## [CONSIGNES]
A. Les affirmations suivantes sont-elles conformes au texte étudié : (i) le Capri-Sun se vend moins d’un euro l’unité ; (ii) Sylvie André est médecin ; (iii) une consultation à 50 euros est remboursée ? Répondez par oui ou non pour chacune en citant les mots décisifs du texte.
B. Résumez le texte étudié en deux phrases.

Malbouffe et obésité : c'est pas bio !
Ils jonchent le sol devant la sortie d’un collège du 14ème arrondissement marseillais. Des petits emballages plastique de Capri-Sun, cette boisson ultra sucrée distribuée par Coca Cola, vendue moins d’un euro l’unité. Popularisée par de nombreux rappeurs, elle est très à la mode dans toute la ville et particulièrement dans les quartiers nord. « L’addiction au sucre est plus forte chez les jeunes des quartiers défavorisés », assure Sylvie André, diététicienne nutritionniste (diplôme d’État, ils ne sont pas médecins, Ndlr) à Marseille. Elle fait partie du réseau Santé croisée, un dispositif de l’Agence régionale de la santé qui propose des consultations gratuites pour le diabète, l’obésité… « La plupart des gens de ces quartiers ne peuvent se payer une consultation qui coûte 50 euros et qui n’est pas remboursée. C’est déjà un premier problème pour lutter contre le surpoids et l’obésité », éclaire Béatrice Polidori, une de ses confrères.

## [LES DONNÉES]
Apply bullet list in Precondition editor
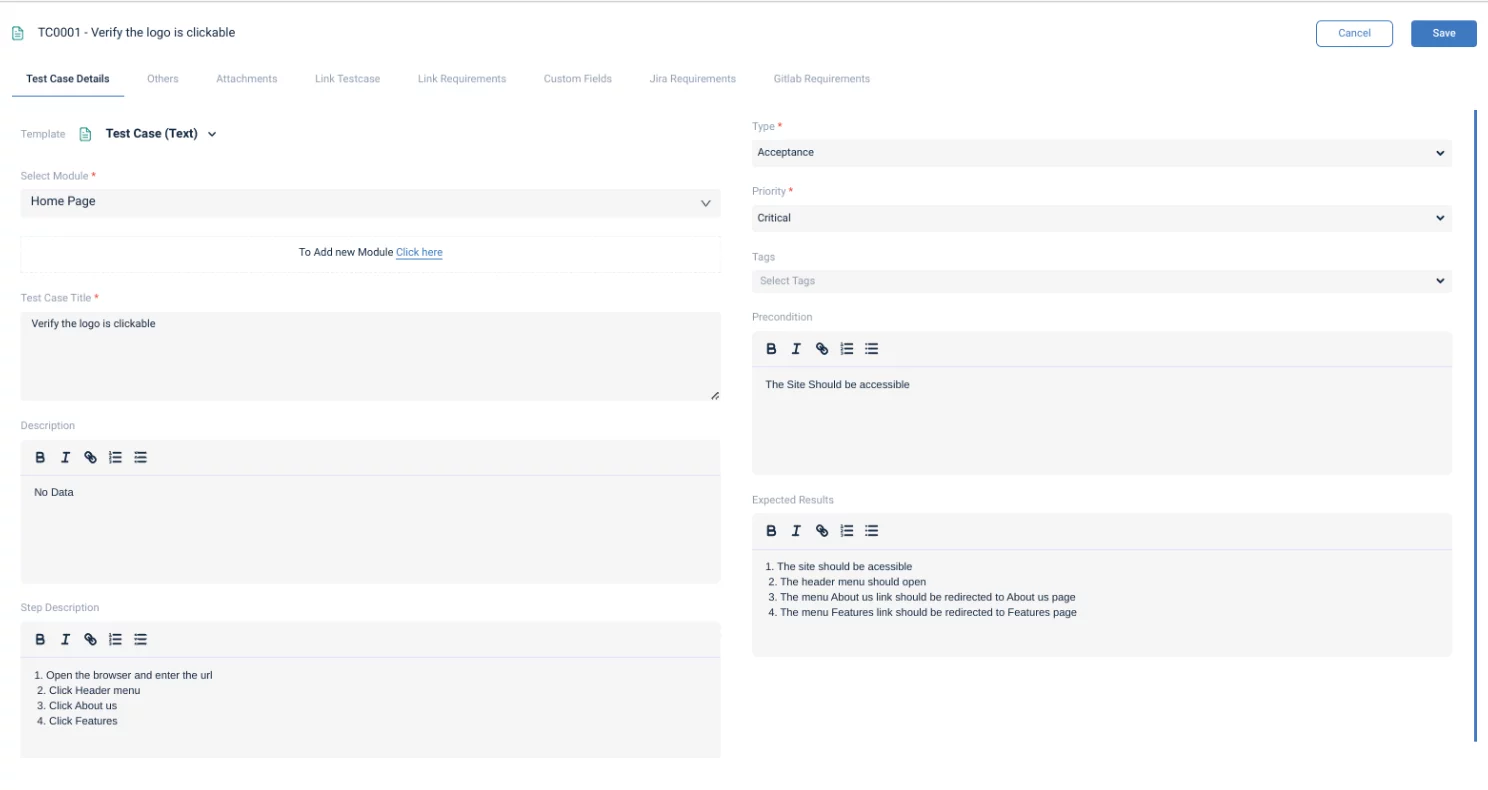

## [RÉPONSES]
A.
(i) Oui : « vendue moins d’un euro l’unité ».
(ii) Non : « ils ne sont pas médecins ».
(iii) Non : « qui n’est pas remboursée ».

B. Devant un collège du 14ème arrondissement de Marseille, le sol est jonché d’emballages de Capri-Sun, une boisson ultra sucrée vendue moins d’un euro et très à la mode dans toute la ville. Une diététicienne de Marseille estime que l’addiction au sucre est plus forte chez les jeunes des quartiers défavorisés, et une de ses confrères souligne que la plupart des habitants de ces quartiers ne peuvent se payer une consultation à 50 euros non remboursée.